## Consigne A
D'après l'article sur les cours du jus d'orange, les affirmations suivantes sont-elles exactes ? (i) En une semaine, les cours ont progressé de plus de 17 %. (ii) Un traitement permet déjà de soigner la maladie du dragon jaune. (iii) Les oranges californiennes sont pour l'essentiel transformées en jus. Répondez par oui ou par non et citez à l'identique les mots de l'article qui tranchent.
## Consigne B
Poursuivez l'article sur les cours du jus d'orange à partir de sa dernière phrase.
---------- Extrait du document ----------
(New York) Les cours du jus d’orange américain ont atteint jeudi le plus haut niveau de leur histoire, dopés par des perspectives de récolte anémique, amputée par la maladie dite du dragon jaune et plusieurs épisodes climatiques dévastateurs.

Le contrat à terme sur le jus d’orange congelé et concentré pour livraison en mars, référence actuelle du marché à la Bourse de Chicago, est monté jusqu’à 2,4385 dollars la livre (450 grammes environ), une première. En une semaine, les cours ont bondi de plus de 17 %.

Mi-janvier, le département américain de l’Agriculture a indiqué prévoir une récolte floridienne 2022-2023 en baisse de 56 % par rapport à l’année précédente, au plus bas depuis la Seconde Guerre mondiale.

En prenant la saison 2020-2021 comme comparaison, les volumes sont même attendus en repli des deux tiers (66 %).

Premier coupable, la maladie dite du dragon jaune, aussi appelée maladie du Huanglongbing (HLB), qui peut perturber la maturation des agrumes et provoquer la chute prématurée du fruit.

Elle est véhiculée par le psylle, minuscule insecte, vecteur d’une bactérie qui se nourrit de la sève, perturbe la croissance des fruits et va jusqu’à provoquer la mort de l’arbre.

Il n’existe pas encore de traitement contre cette maladie, repérée pour la première fois en Floride en 2005 et qui a depuis contaminé la plupart des vergers de l’État.

La Californie est bien moins affectée que la Floride par le dragon jaune. Alors qu’elle était assez loin de sa rivale jusqu’en 2020, elle devrait produire, selon les estimations de l’USDA, environ 47 millions de caisses en 2022/23, soit 68 % de plus que le « Sunshine State » (surnom de la Floride).

Mais les oranges californiennes ne sont, pour l’essentiel, pas transformées, et leur production joue donc peu sur le marché du jus d’orange.
---------- Liste fournie ----------
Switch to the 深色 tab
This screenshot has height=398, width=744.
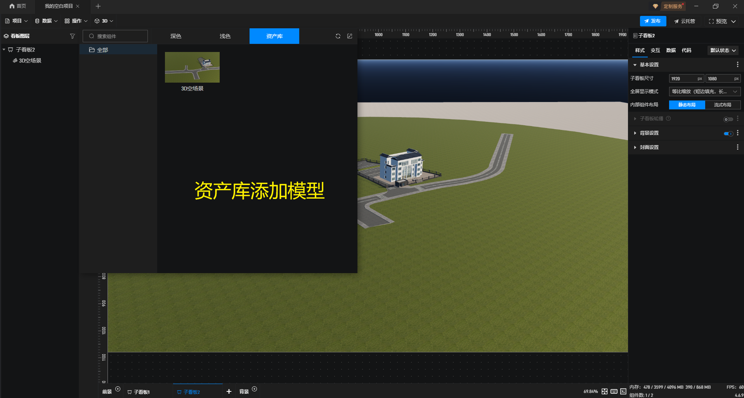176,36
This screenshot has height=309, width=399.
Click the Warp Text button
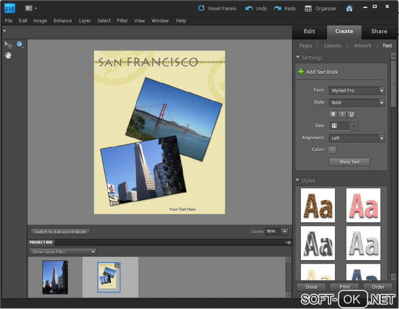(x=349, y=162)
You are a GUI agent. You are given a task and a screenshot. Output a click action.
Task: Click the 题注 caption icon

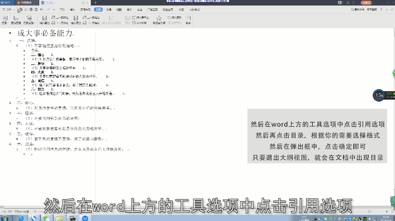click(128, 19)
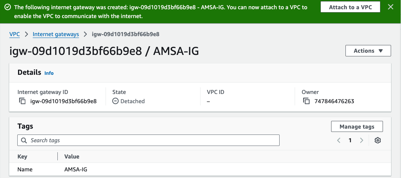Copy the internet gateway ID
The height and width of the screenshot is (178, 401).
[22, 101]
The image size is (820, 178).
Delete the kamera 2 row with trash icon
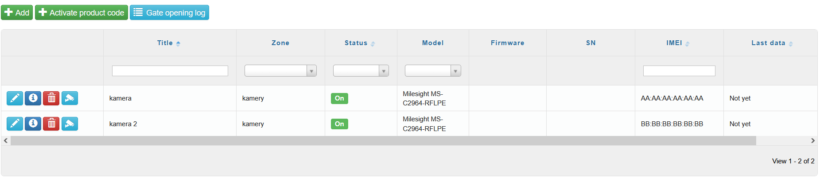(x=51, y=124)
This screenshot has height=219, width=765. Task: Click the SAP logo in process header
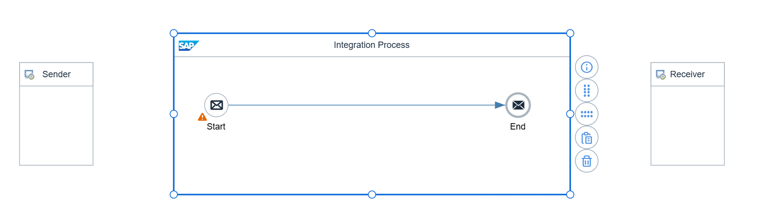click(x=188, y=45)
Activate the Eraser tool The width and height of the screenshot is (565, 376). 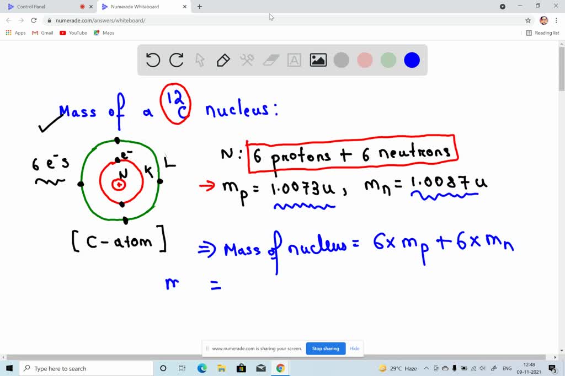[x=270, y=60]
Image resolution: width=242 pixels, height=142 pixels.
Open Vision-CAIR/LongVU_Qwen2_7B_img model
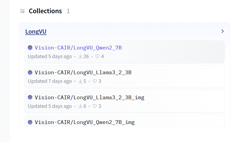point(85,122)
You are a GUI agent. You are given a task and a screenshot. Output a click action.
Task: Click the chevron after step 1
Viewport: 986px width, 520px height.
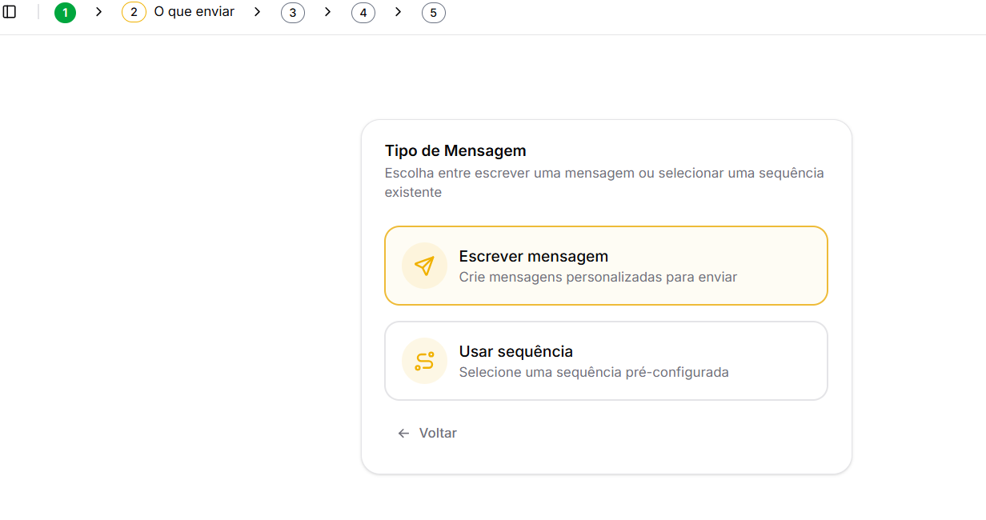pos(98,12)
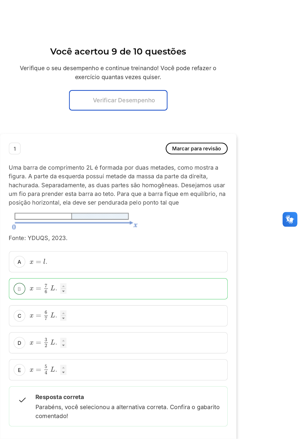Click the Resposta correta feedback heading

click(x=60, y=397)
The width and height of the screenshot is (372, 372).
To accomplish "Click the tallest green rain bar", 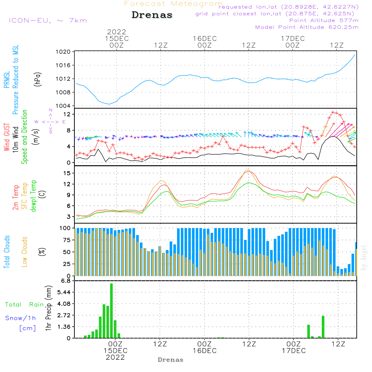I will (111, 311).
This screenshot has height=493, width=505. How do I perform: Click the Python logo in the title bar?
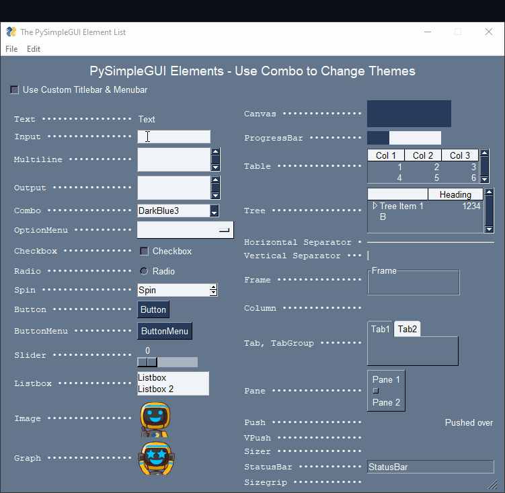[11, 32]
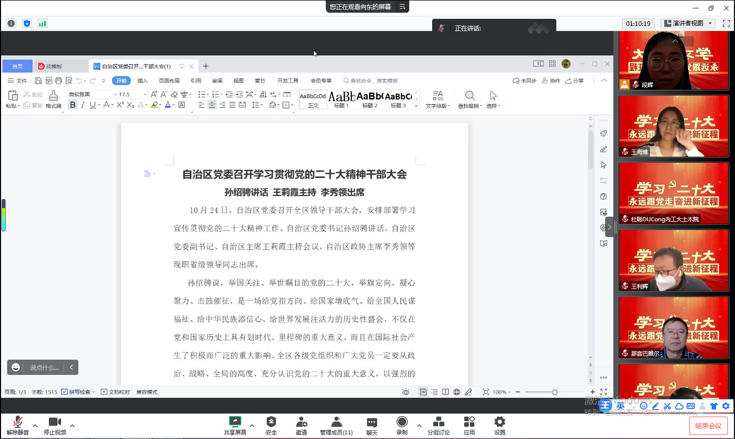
----------
## Votre réponse A
(i) Oui : « En une semaine, les cours ont bondi de plus de 17 %. »
(ii) Non : « Il n’existe pas encore de traitement contre cette maladie »
(iii) Non : « les oranges californiennes ne sont, pour l’essentiel, pas transformées »

## Votre réponse B
À la maladie s’est ajouté le passage, en Floride, de l’ouragan Ian, fin septembre, qui a notamment traversé le comté de Polk, première région de production de l’État.

Début novembre, l’ouragan Nicole a également balayé le centre de la Floride, cœur de la culture des oranges, provoquant, là encore, la chute prématurée de milliers de fruits.

« L’offre se contracte », souligne Judy Ganes, de J Ganes Consulting, d’autant que la maladie du dragon jaune touche également le Brésil, premier producteur mondial d’oranges. « Et en l’état, il n’y a pas d’espoir que cela change. »

En Floride, les producteurs sont sous pression et beaucoup n’hésitent plus à vendre, attirés par la hausse du prix des terrains sous l’effet d’un développement immobilier frénétique, explique l’analyste.

Les prix s’envolent faute d’offre suffisante, « mais cela pourrait ne pas durer, car la demande s’est effondrée », décrit Judy Ganes.

Depuis le début des années 2000, la consommation de jus d’orange s’est réduite de plus de moitié, du fait d’une prise de conscience sur sa teneur en sucre, mais aussi de l’élargissement de l’offre de boissons sucrées.

Selon Judy Ganes, les prix actuels pourraient encore contribuer à accélérer la tendance et détourner les Américains du jus d’orange.